Ein unglückliches Wort.

"Jein" ist ein undankbares Wort. Es hängt wie ein schrumpfender Luftballon nach einer vergangenen Party im Raum. Zu hässlich um richtig weiter zu existieren und doch noch zu sehr "Ja" um einfach durch einen Kopfschuss eliminiert zu werden. Nur das "J" trennt es vom nicht dasein, sonst wäre es ein langweiliges "Ein" und alles wäre gut, wahrscheinlich.

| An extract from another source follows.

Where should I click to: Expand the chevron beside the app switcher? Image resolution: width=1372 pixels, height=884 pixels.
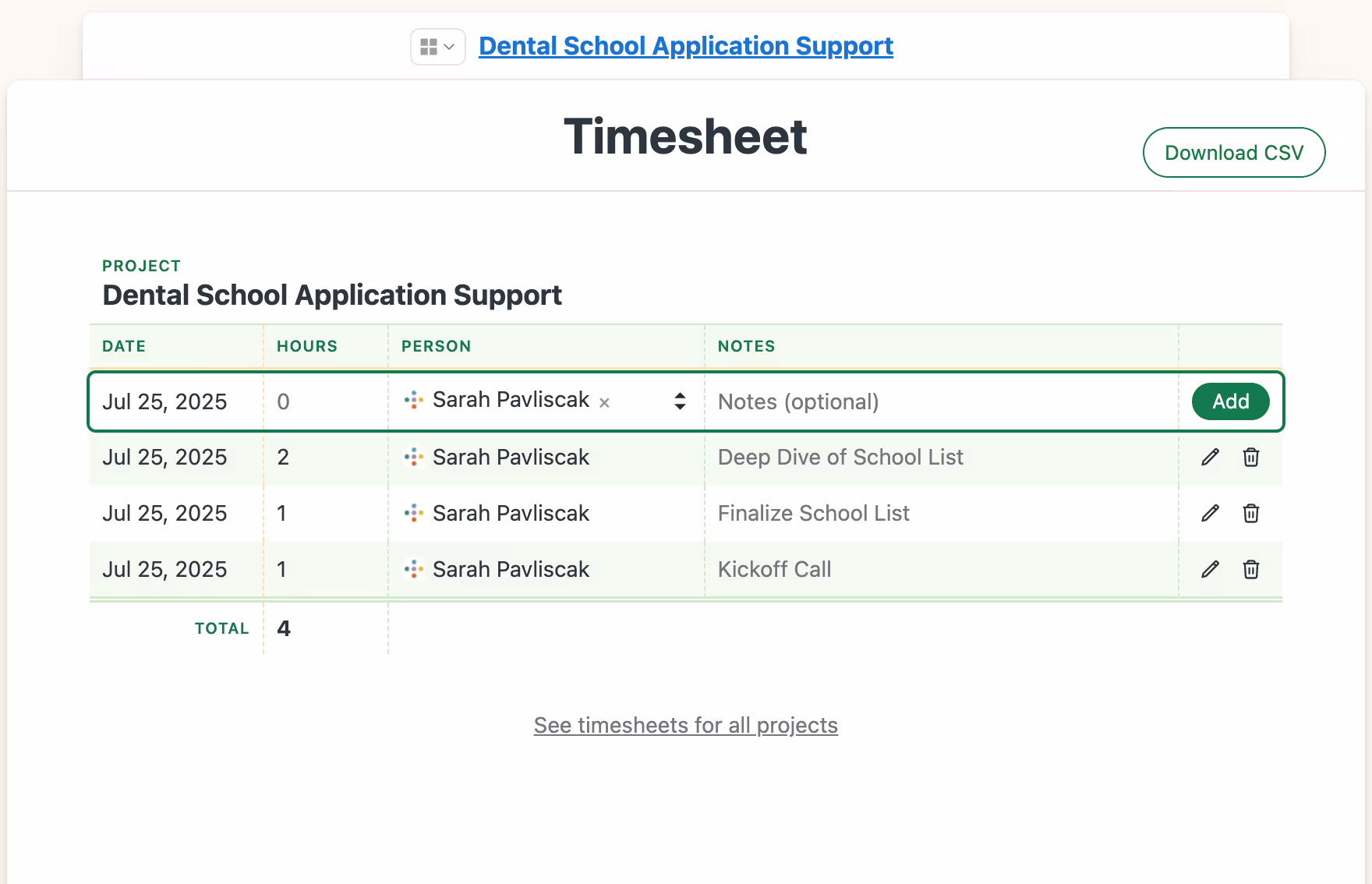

Doch es ist gut, dass das "Jein" so jammerig ist und festhält an seinem dasein. Trotzig und unerzogen. Launisch wie ein kleines Kind das einen Lutscher will und nicht bekommt. Es ist unsicher, dieses kleine Wort, weil es kein ganzes ist. Manchmal sitzt es deshalb lange in den Gedanken der Menschen auf einer Schaukel und baumelt mit den Beinen. Dann überlegt es sich, wie gerne es doch ein richtiges "Ja" oder "Nein" wäre. Es ärgert sich in solchen Momenten, dass es immer Hand in Hand mit der Verwirrung auftaucht und so jede Party durcheinander bringt. Es weiß, das es nicht so richtig beliebt ist. Immer ein bisschen falsch angezogen, nicht richtig hübsch, nicht hässlich. Außergewöhlich ist es, immerhin.
Es kann nicht gut alleine sein das "Jein". Deshalb spaziert es immer mit einem Anhang von Erklärungen durch die Gegend. Wie eine Jugend Gang in Neukölln. Das "Jein" ist so stark wie ein Bär und doch gleichzeitig so einsam, wie ein Adler der allein am blauen Himmel seine Kreise zieht. Manche halten das "Jein" für Halbherzig. Aber das ist es nicht, wirklich. Es ist der große Bruder von "Ja" und "Nein" der immer dann auftaucht, wenn die Beiden um Hilfe schreien und nicht mehr weiter wissen. In solchen brenzligen Situationen betritt dann das "Jein" ein wenig genervt die Bühne und rettet seine leichtsinnigen Geschwister.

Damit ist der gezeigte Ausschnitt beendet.